The TCS-e is designed to help with NERC CIP compliance and audit, and eventually may be extended for SOX and other compliance needs. It is not a firewall, link encryptor, IDS or any other security tool that will protect critical cyber assets. Instead it will automate and secure the NERC CIP data and records.

If you are a bulk electric system and are facing NERC CIP, you will have to collect and store a lot of sensitive data and records of reviews, approvals and audits. This can be done low tech with an accordion file, by customizing your existing document management system, or with a tool like a purpose built tool like the TCS-e.

A few of the things we liked about the TCS-e.

• A secure, centralized location for storage of all compliance records, stored by CIP and requirement.

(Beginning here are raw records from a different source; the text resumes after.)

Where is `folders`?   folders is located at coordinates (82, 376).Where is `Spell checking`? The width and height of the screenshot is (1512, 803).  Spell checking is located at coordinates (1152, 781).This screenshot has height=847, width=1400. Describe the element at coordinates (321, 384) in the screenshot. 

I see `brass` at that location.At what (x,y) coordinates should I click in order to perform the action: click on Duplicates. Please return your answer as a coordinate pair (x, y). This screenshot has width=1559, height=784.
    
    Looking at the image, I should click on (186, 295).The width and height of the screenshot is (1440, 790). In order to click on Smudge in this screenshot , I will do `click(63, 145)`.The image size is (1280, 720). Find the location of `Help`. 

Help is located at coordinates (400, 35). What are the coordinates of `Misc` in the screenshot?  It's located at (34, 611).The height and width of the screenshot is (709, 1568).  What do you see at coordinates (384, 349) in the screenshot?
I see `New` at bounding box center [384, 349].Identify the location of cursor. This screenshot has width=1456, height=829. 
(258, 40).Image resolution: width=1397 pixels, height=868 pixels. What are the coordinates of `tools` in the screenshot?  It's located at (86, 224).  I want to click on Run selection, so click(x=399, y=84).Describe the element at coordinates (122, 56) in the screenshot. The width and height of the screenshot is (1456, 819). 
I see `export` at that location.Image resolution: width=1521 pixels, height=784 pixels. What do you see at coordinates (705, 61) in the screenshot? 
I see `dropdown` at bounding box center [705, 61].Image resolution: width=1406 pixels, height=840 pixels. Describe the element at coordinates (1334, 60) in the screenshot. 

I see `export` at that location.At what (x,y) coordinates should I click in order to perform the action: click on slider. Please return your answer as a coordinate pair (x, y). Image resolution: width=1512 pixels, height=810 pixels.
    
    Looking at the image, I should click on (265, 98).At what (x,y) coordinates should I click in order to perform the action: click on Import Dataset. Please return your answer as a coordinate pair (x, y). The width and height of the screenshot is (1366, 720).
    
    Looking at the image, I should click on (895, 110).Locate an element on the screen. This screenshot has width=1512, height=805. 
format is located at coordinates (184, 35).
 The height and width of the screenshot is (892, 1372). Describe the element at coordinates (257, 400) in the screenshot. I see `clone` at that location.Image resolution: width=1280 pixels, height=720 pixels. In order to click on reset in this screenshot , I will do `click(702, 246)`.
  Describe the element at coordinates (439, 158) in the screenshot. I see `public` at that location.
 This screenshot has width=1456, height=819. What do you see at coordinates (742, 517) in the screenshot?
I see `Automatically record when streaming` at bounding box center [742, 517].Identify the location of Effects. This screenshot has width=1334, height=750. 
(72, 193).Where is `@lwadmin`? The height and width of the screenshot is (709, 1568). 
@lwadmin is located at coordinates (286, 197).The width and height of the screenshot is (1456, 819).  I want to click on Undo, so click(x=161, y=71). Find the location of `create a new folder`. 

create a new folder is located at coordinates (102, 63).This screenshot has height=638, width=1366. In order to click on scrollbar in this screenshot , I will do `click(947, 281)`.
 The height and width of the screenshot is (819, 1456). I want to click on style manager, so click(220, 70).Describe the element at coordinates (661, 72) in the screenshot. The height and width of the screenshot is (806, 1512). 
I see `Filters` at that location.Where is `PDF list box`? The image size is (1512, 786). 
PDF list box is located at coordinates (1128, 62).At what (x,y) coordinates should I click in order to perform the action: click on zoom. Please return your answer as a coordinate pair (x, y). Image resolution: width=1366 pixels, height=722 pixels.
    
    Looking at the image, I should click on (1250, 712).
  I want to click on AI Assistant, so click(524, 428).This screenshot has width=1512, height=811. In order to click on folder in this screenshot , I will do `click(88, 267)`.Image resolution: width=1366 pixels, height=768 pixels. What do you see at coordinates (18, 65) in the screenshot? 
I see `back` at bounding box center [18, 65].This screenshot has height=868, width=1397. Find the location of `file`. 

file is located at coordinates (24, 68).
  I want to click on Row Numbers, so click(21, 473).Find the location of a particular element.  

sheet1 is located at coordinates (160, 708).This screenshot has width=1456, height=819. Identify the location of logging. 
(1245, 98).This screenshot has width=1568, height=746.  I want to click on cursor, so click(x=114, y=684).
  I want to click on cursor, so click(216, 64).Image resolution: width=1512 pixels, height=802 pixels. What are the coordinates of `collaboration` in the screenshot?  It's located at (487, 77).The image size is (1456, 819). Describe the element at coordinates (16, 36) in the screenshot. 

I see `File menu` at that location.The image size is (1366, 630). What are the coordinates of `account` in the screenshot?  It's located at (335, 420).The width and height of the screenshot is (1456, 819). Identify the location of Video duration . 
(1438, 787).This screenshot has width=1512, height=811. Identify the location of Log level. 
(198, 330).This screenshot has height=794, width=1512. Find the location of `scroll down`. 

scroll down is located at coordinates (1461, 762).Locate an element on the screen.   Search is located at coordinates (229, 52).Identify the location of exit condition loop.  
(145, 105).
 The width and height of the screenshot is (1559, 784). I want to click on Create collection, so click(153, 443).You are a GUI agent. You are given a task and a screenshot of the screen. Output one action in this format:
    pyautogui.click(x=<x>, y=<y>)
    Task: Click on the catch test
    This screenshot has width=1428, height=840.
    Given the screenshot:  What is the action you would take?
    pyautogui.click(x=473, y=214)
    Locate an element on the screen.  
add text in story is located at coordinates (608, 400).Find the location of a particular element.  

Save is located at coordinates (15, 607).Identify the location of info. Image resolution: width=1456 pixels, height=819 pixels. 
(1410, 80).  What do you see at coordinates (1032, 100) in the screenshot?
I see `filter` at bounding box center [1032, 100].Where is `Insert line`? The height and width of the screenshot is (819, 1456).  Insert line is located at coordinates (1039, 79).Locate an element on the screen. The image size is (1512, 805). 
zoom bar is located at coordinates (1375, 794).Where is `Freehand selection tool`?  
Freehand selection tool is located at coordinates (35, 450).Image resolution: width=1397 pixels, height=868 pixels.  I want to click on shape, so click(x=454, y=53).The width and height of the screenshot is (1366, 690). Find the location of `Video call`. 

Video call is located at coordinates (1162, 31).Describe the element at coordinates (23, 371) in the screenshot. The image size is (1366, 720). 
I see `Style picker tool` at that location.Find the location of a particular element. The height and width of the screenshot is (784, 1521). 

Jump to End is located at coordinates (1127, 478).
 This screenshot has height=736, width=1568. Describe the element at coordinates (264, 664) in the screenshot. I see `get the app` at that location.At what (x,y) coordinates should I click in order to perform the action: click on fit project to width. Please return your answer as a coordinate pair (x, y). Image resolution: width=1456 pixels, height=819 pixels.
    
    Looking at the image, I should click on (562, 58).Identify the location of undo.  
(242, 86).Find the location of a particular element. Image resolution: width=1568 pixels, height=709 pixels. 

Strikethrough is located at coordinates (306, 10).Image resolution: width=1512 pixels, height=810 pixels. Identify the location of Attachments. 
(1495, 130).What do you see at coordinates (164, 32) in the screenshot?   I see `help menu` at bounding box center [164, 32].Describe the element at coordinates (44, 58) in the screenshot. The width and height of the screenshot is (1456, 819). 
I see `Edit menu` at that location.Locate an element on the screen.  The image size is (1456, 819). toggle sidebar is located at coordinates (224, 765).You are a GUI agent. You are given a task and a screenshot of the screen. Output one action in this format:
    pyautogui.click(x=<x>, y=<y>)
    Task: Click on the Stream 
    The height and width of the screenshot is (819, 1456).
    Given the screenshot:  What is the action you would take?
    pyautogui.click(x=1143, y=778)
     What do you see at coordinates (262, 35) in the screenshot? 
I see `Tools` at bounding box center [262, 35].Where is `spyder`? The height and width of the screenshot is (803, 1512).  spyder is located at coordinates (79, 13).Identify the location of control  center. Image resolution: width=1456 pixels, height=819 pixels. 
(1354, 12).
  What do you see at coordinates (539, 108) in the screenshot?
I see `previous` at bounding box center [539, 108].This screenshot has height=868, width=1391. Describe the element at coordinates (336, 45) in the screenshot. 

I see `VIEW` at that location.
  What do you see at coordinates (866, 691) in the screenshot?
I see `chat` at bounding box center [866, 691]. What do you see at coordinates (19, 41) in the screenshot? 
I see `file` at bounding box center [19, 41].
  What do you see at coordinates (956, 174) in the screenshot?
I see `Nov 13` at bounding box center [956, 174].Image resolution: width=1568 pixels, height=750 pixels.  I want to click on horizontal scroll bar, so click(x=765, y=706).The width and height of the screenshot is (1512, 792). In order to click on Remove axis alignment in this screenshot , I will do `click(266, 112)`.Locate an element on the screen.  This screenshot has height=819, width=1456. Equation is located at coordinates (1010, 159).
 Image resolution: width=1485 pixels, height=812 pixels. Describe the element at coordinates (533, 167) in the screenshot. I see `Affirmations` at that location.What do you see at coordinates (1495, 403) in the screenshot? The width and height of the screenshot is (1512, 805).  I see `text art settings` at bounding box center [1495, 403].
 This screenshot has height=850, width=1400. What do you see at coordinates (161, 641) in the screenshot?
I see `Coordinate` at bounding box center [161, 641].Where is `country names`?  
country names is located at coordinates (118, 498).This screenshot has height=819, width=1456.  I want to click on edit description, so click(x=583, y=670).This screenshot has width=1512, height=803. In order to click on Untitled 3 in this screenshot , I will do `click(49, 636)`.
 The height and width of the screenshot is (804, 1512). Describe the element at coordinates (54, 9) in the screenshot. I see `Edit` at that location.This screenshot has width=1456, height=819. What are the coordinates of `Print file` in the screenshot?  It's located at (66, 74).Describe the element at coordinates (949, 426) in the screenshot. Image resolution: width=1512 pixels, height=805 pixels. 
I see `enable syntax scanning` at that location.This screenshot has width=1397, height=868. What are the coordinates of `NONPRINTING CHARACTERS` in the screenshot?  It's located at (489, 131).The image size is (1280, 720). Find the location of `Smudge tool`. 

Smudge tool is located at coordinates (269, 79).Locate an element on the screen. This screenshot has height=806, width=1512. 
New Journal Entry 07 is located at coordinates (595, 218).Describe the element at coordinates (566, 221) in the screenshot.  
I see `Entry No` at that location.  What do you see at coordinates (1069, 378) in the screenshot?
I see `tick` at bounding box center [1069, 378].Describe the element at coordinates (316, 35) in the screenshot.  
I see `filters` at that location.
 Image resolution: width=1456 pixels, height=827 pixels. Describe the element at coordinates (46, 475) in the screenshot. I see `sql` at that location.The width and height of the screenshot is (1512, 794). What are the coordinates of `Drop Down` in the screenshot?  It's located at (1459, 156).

Evidence can be encrypted which may be important as their is a lot of sensitive information in the documents and drawings required for compliance. Think an adversary would like a list of all your critical cyber assets? Your security perimeter drawings?
• Required approvals are designed in so approvers receive email notifications as required. All approvals are recorded in the TCS-e and include time and date stamped digital signatures. Great for auditors because it eliminates the possibility of post dating evidence.
• Similarly all auditor tests are also recorded with digital signatures to prove self audit or third party audit. An audit results can be exported into a secure archive.
• Help files and sample templates assist those who may have a hard time figuring out what is needed. I think in some cases people may make compliance harder than it has to be.
• The product also has a massive log collection and secure storage capability as well as some SEM capabilities available as additional modules.

Some of the people in utilities that have seen this have said it is an auditor’s dream, and I would agree as someone who has done policy audits. An auditor could walk up to this system and quickly perform an audit. It will be interesting to see how the compliance market shapes up as the audit dates get closer and the ERO and RRC’s take control of this task.

There will be a significant effort to achieve compliance, but don’t underestimate the effort to maintain compliance with the annual reviews and update requirements upon certain events.